Description
The abstract reveals an unexpected contradiction where PRKN activation, normally considered neuroprotective through damaged mitochondria removal, actually depletes healthy mitochondria from synapses in tauopathy. This challenges the established view of mitophagy as purely beneficial and suggests context-dependent mechanisms that remain unexplained.

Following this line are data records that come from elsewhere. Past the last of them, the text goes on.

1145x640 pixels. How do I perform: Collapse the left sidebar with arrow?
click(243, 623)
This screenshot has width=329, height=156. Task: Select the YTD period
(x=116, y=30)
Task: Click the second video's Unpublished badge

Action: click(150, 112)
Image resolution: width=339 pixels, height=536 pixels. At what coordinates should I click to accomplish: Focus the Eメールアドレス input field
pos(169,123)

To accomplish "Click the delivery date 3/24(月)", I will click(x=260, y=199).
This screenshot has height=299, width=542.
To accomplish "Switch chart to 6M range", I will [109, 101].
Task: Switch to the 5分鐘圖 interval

Gap type: contradiction Source paper: Broad activation of the PRKN pathway triggers synaptic failure by disrupting synaptic mitochondrial supply in early tauopathy. (None, None, PMID:35188059)
Resolution criteria
Resolution requires: (1) Longitudinal imaging (e.g., MitoTimer, PINK1-GFP reporters) in primary tauopathy neurons demonstrating that PRKN activation preferentially marks healthy versus damaged mitochondria for degradation, with ≥40% reduction in total mitochondrial mass versus ≤20% reduction in tau-expressing control cells; (2) Identification of the tau-specific signal that aberrantly recruits PRKN to healthy mitochondria (e.g., aberrant tau-mitochondria interactions measurable by proximity ligation or co-IP in ≥3 tauopathy models); (3) Genetic or pharmacological inhibition of PRKN restoring synaptic mitochondrial density ≥50% in tauopathy models while not worsening pathological tau phenotypes, demonstrating therapeutic viability.